AIM OF THE EXERCISE — Once the pictures are set aside, copy the data below exactly as it stands.

━━━━━━━━━━━━━━━━

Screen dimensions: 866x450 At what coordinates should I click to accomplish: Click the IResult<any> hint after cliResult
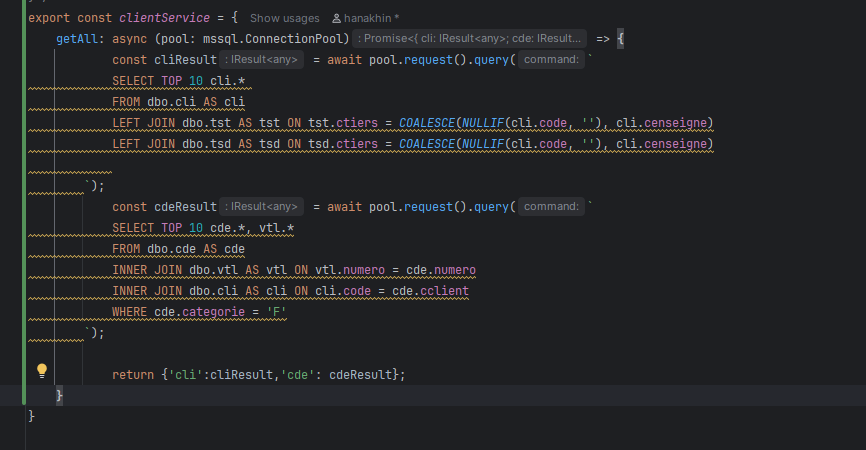[260, 60]
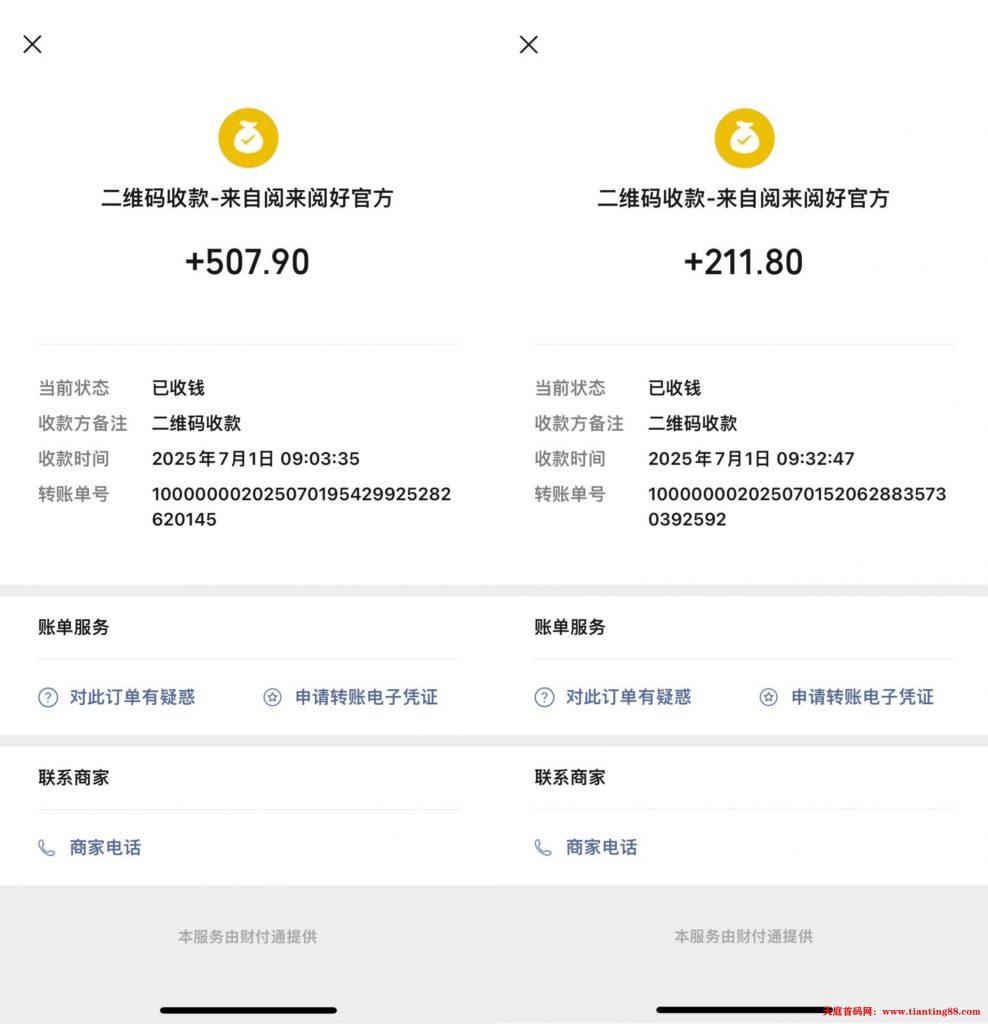This screenshot has width=988, height=1024.
Task: Open 对此订单有疑惑 link on right receipt
Action: (629, 697)
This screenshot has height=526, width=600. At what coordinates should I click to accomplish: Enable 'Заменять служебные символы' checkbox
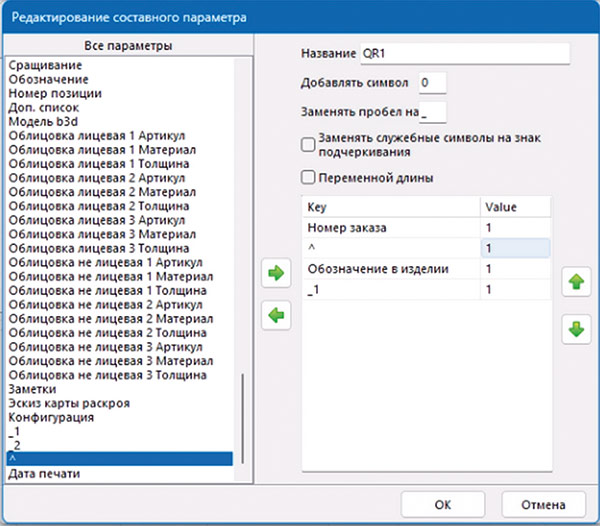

━━━━━━━━━━━━━━━━

OUTPUT BELOW —
Screen dimensions: 866x450 At what coordinates should I click to accomplish: Click the IResult<any> hint after cliResult
[260, 60]
This screenshot has width=988, height=1024.
Task: Open 对此订单有疑惑 link on right receipt
Action: (629, 697)
This screenshot has height=526, width=600. At what coordinates should I click to accomplish: Enable 'Заменять служебные символы' checkbox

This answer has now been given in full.